• NÃO DESFILE SEU PRECONCEITO NO CARNAVAL.

     

    E chegou o carnaval, a mais representativa e importante festa popular do Brasil. Nessa época do ano, o humor, a alegria, a liberdade, a leveza, o amor e a fantasia pedem passagem e como a intenção é se divertir, a maioria das pessoas que saem de casa para brincar nas ruas respeita e valoriza o acordo de coexistência pacífica entre os brincantes. No carnaval, as desigualdades sociais desaparecem e a liberdade de transgredir ou realizar sonhos é validada por todos e, sendo assim, homem pode se vestir de mulher, operário pode virar rei que tudo isso faz parte do enredo carnavalesco.

    O carnaval é o momento para extravasar, brincar, ironizar, fazer crítica política e denunciar o que está incomodando e oprimindo a cada um de nós. Pela televisão, revistas e jornais a gente já percebe o quanto a “operação lava jato” tem sido lembrada nos enredos dos blocos e na tradução dos personagens que desfilam pelas ruas, afinal de contas, o bom humor é um traço característico do nosso povo. Mas, é preciso que a gente fique muito atento às manifestações de preconceito, de falta de respeito às diferenças de algumas pessoas, que se sentem fortalecidas por estarem em grupo e aproveitam até o carnaval para destilarem sua crueldade.
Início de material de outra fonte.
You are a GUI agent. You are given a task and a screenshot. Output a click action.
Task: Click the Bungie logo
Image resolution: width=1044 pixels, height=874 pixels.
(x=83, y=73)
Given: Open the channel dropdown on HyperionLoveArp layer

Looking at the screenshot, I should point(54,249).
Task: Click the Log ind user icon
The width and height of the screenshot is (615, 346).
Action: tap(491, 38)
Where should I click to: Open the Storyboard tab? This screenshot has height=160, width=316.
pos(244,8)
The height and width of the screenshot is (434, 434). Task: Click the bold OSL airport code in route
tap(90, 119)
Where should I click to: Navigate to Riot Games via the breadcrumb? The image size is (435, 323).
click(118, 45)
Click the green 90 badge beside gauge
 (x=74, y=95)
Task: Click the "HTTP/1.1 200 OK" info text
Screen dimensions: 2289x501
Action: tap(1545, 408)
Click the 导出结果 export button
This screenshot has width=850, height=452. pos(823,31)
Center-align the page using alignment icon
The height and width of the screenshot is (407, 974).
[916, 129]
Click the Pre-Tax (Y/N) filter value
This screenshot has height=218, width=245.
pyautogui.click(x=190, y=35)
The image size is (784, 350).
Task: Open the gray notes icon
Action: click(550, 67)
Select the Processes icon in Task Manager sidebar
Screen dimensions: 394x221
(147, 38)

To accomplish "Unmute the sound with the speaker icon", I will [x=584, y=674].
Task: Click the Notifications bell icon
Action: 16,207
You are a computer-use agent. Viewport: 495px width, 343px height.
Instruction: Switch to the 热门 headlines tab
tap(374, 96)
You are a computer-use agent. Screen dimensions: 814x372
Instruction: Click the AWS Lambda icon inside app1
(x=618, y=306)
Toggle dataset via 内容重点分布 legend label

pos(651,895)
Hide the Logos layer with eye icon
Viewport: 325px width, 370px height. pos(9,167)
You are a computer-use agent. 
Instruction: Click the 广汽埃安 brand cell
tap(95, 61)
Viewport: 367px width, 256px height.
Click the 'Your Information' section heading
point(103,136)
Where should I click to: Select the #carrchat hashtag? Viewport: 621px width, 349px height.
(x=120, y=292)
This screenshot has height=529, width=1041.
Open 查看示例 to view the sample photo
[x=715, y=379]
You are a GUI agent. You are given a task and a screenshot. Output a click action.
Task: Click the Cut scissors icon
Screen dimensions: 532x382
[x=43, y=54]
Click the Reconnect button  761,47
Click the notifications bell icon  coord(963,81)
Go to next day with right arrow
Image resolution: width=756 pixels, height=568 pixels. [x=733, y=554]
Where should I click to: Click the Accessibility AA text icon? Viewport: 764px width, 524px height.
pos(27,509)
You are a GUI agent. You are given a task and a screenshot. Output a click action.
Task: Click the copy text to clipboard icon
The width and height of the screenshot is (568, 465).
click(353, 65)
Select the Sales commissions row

    Não desfile seu preconceito neste carnaval! A alegria e a leveza de  brincar todo mundo junto e misturado nem sempre acontece dessa forma. Ninguém é obrigado a sair às ruas e brincar, mas quem resolveu sair merece ser respeitado, desde que também não esteja provocando ninguém. Por isso, em nome da alegria, do amor e da liberdade, vários blocos têm levantado à bandeira da inclusão afetuosa e abordado seja no tema do enredo, no nome do bloco ou nas fantasias o incentivo ao respeito às diferenças e o combate ao assédio sexual, o racismo e a violência contra mulheres, homossexuais e demais minorias.

    E as propostas dos brincantes se espalham pelo Brasil. Em Barcarena (PA), o “Bloco dos Amigos” escolheu um tema de respeito à inclusão social –” De índio, negro e louco todo mundo tem um pouco”; o objetivo deles é conscientizar os brincantes sobre a importância de combater o preconceito e respeitar às diferenças (não conheço ninguém desse bloco, mas vocês me representam).  Olha aí gente, o “Bloco dos Amigos” contribuindo para a construção de um mundo melhor!

    E outros blocos entraram na proposta de fazer um carnaval sem preconceitos, pois esta onda de amor se espalha Brasil afora: tem o “Toda forma de Amor” (inspirado na música do Lulu Santos) cujo mote é o respeito às diferenças; o” Sou gorda mais eu pulo” que defende o direito de toda mulher se sentir bonita, independente de peso,  se vestir como quiser e ser feliz; o “Me segura que se não eu caio”, formado por pessoas com necessidades especiais e cuja mensagem é garantir o direito de inclusão, tanto no carnaval como fora dele, além de muitos outros por aí.

    Então, independente da sua proposta para este carnaval, se vai sair para as ruas ou ficar no “baile dos lençóis”, o mais importante é que você esteja com a alma leve e o coração cantando. E como toda hora é hora para a construção de um mundo de amor e paz, que o carnaval também seja um momento de combate à homofobia, ao racismo, a misoginia e de defesa da inclusão, da diversidade e do respeito às diferenças.

    Além disso, beba com moderação, use camisinha, brinque de forma saudável e se engaje na campanha do HEMOPA “No carnaval use fantasia salva Vidas. Doe sangue”. Feliz carnaval a todos!